ID3(Examples, Target_attribute, Attributes)

Examples are the training examples.
Target_attribute is the attribute whose value is to be predicted by the tree.
Attributes is a list of other attributes that may be tested by the learned decision tree.
Returns a decision tree that correctly classifies the given Examples.
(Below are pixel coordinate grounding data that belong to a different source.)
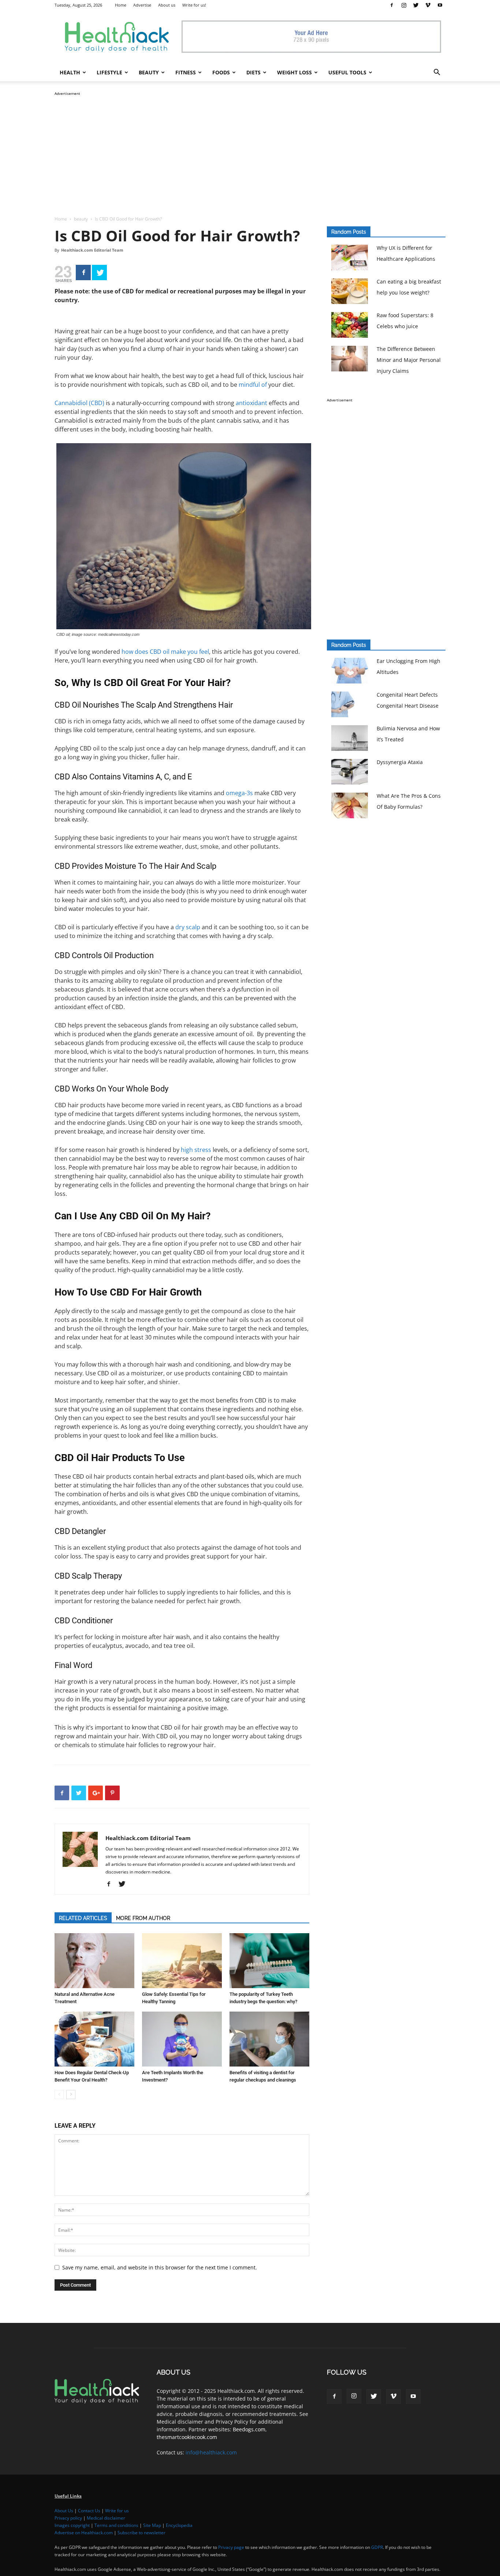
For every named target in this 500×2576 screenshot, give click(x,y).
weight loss (294, 72)
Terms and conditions (116, 2525)
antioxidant (251, 403)
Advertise (142, 5)
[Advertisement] (250, 148)
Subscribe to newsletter (141, 2532)
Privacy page (231, 2547)
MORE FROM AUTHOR (143, 1918)
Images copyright (72, 2525)
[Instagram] (403, 5)
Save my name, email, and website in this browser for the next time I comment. (159, 2267)
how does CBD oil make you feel (165, 652)
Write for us (117, 2511)
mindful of (253, 385)
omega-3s (239, 793)
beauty (149, 72)
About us (166, 5)
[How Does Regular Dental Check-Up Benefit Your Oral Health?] (94, 2039)
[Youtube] (439, 5)
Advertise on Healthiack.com (84, 2532)
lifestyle (109, 72)
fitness (185, 72)
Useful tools (347, 72)
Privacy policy (68, 2518)
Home (120, 5)
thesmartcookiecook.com (187, 2437)
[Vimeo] (427, 5)
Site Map (152, 2525)
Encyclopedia (179, 2525)
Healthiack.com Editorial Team (92, 250)
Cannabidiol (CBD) (79, 403)
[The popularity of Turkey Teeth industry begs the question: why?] (269, 1960)
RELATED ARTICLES (83, 1918)
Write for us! (194, 5)
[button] (436, 73)
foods (221, 72)
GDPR (377, 2547)
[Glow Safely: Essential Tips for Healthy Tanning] (182, 1960)
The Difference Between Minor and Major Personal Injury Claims (409, 359)
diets (253, 72)
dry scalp (187, 927)
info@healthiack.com (211, 2452)
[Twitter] (415, 5)
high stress (196, 1150)
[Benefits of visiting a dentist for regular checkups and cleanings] (269, 2039)
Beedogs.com (249, 2429)
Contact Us (89, 2511)
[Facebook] (391, 5)
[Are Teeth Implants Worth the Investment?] (182, 2039)
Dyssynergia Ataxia (400, 762)
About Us (64, 2511)
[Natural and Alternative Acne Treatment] (94, 1960)
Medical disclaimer (106, 2518)
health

Create a Root node for the tree
If all Examples are positive, Return the single-node tree Root, with label = +
If all Examples are negative, Return the single-node tree Root, with label = -
If Attributes is empty, Return the single-node tree Root,
with label = most common value of Target_attribute in Examples

Otherwise Begin
A ← the attribute from Attributes that best* classifies Examples
The decision attribute for Root ← A
For each possible value, vi, of A,
		Add a new tree branch below Root, corresponding to the test A = vi
		Let Examples vi, be the sunset of Examples that have value vi for A
		If Examples vi, is empty
			Then below this new branch add a leaf node with
			label = most common value of Target_attribute in Examples
		Else
			Below this new branch add the subtree
			ID3(Examples vi, Target_attribute, Attributes – {A})
End
Return Root

In [1]:
import pandas as pd
import math
import numpy as np

In [2]:
dataset = pd.read_csv("19BCE2072_DT_ID3_Dataset.csv")
dataset

Unnamed: 0,Outlook,Temp,Humidity,Wind,Decision
0,Sunny,Hot,High,Weak,No
1,Sunny,Hot,High,Strong,No
2,Overcast,Hot,High,Weak,Yes
3,Rain,Mild,High,Weak,Yes
4,Rain,Cool,Normal,Weak,Yes
5,Rain,Cool,Normal,Strong,No
6,Overcast,Cool,Normal,Strong,Yes
7,Sunny,Mild,High,Weak,No
8,Sunny,Cool,Normal,Weak,Yes
9,Rain,Mild,Normal,Weak,Yes


In [3]:
features = [feat for feat in dataset]
features

['Outlook', 'Temp', 'Humidity', 'Wind', 'Decision']

In [4]:
features.remove("Decision")

In [5]:
class Node:
    def __init__(self):
        self.children = []
        self.value = ""
        self.isLeaf = False
        self.pred = ""

In [6]:
def entropy(examples):
    pos = 0.0
    neg = 0.0
    for _, row in examples.iterrows():
        if row["Decision"] == "Yes":
            pos += 1
        else:
            neg += 1
    if pos == 0.0 or neg == 0.0:
        return 0.0
    else:
        p = pos / (pos + neg)
        n = neg / (pos + neg)
        return -(p * math.log(p, 2) + n * math.log(n, 2))

In [7]:
print("Entropy of Target Attribute: ", entropy(dataset))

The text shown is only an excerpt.